Aquella nueva operación mía impresionó á Hands en un alto grado; comenzaba á ver que el juego se le volvía en contra y así fué que, después de una corta vacilación, saltó él también pesadamente sobre los obenques, y poniéndose la daga entre los dientes para dejarse las manos libres, comenzó una ascensión lenta y penosa para él. Bastante tiempo y quejidos le costaba el arrastrar consigo aquella pierna herida, así es que tuve tiempo suficiente para concluir mis aprestos de defensa antes de que él hubiera avanzado siquiera un tercio del camino que tenía que recorrer. Empuñé entonces una pistola en cada mano y apuntándole con ellas le dije:

—Un paso más hacia acá, amigo Hands, y le vuelo á Vd. la tapa de los sesos. Ya he aprendido de Vd. aquello de que “los muertos no muerden,” añadí con una entonación de burla.

Como por encanto se detuvo en su marcha. Ví por el movimiento de su rostro que estaba tratando de pensar, pero en aquel cerebro estúpido pensar era un procedimiento tan lento y laborioso que, sintiéndome muy seguro, no pude evitar el reirme de él con todas mis ganas. Por último, no sin tragar una ó dos veces, habló, conservando en su semblante las mismas señales de perplejidad. Para poder hablar había tenido que quitarse la daga de la boca, pero en todo lo demás permanecía sin cambiar de actitud.

—Jim, díjome; confieso que hemos andado haciendo tonteras tanto Vd. como yo, sí señor. Es preciso que hagamos las paces. Yo le hubiera cogido á Vd. con toda seguridad á no ser por esa barrera en que se ha colado. Pero no tengo suerte, amigo, ¡digo que no!
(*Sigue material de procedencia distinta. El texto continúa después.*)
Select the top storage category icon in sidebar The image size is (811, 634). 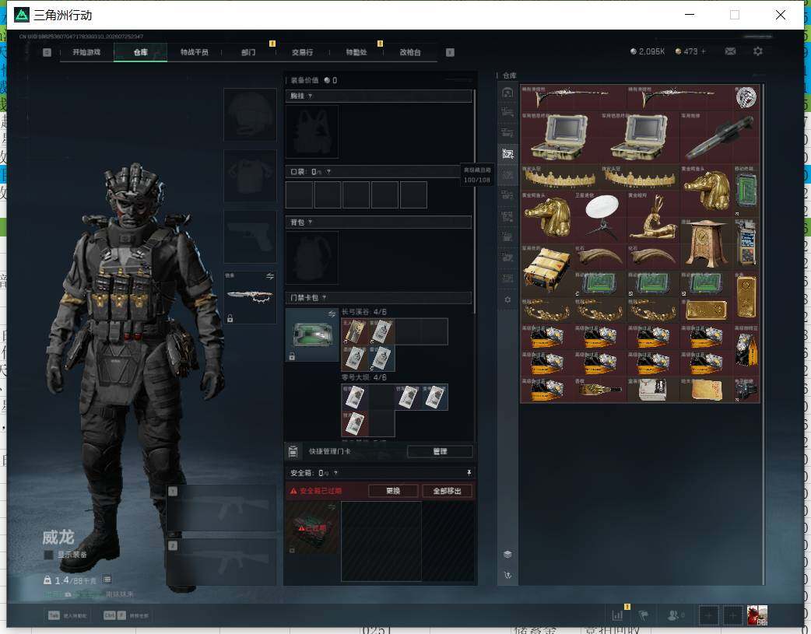[507, 92]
Se me figura, pues, que tengo que rendirme, lo cual es cosa dura, ya lo entiende Vd., para un marino viejo, tratándose de capitular con un chicuelillo como Vd., Jim.
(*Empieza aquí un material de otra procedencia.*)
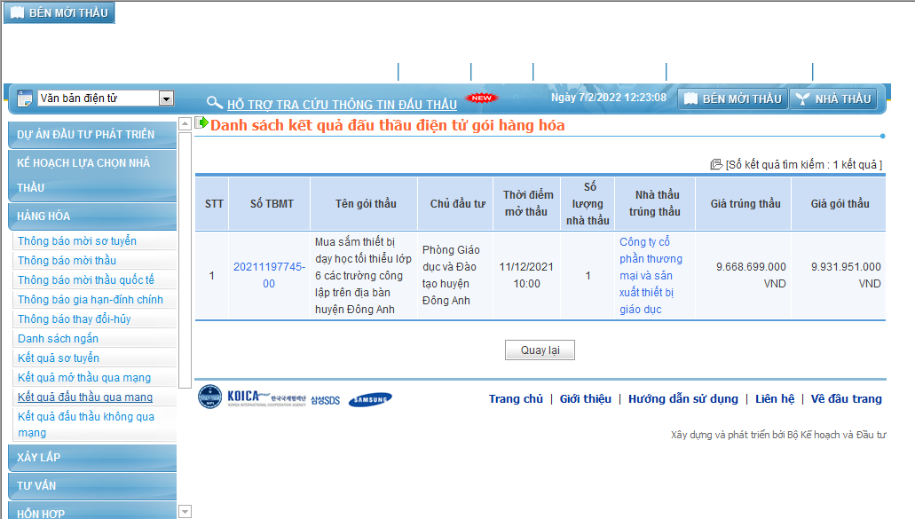The image size is (915, 519).
Task: Click the calendar document icon beside the dropdown
Action: pos(24,98)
Estaba yo gozándome en esas palabras y sintiéndome allí tan satisfecho y orgulloso como un gallo sobre una pared, cuando en un instante casi inapreciable ví que echaba hacia atrás la mano derecha y que la levantaba de nuevo sobre el hombro. Algo como una flecha silbó en el viento, experimenté un golpe horrible, un tormento agudo y me sentí clavado contra el mástil por el hombro. En la espantosa sorpresa y dolor indecible de aquel momento, no sabré decir si fué con mi voluntad ó, lo que es más probable, con un movimiento inconsciente, y sin hacer puntería alguna, pero el hecho es que mis dos pistolas dieron fuego, se me escaparon de las manos y cayeron sobre cubierta. Empero no fueron ellas las únicas que cayeron. Con el impulso que hizo su brazo derecho para lanzar la daga, el timonel relajó la presión de su mano izquierda sobre el obenque y, no sin lanzar un espantoso grito de terror, cayó de cabeza adentro del agua.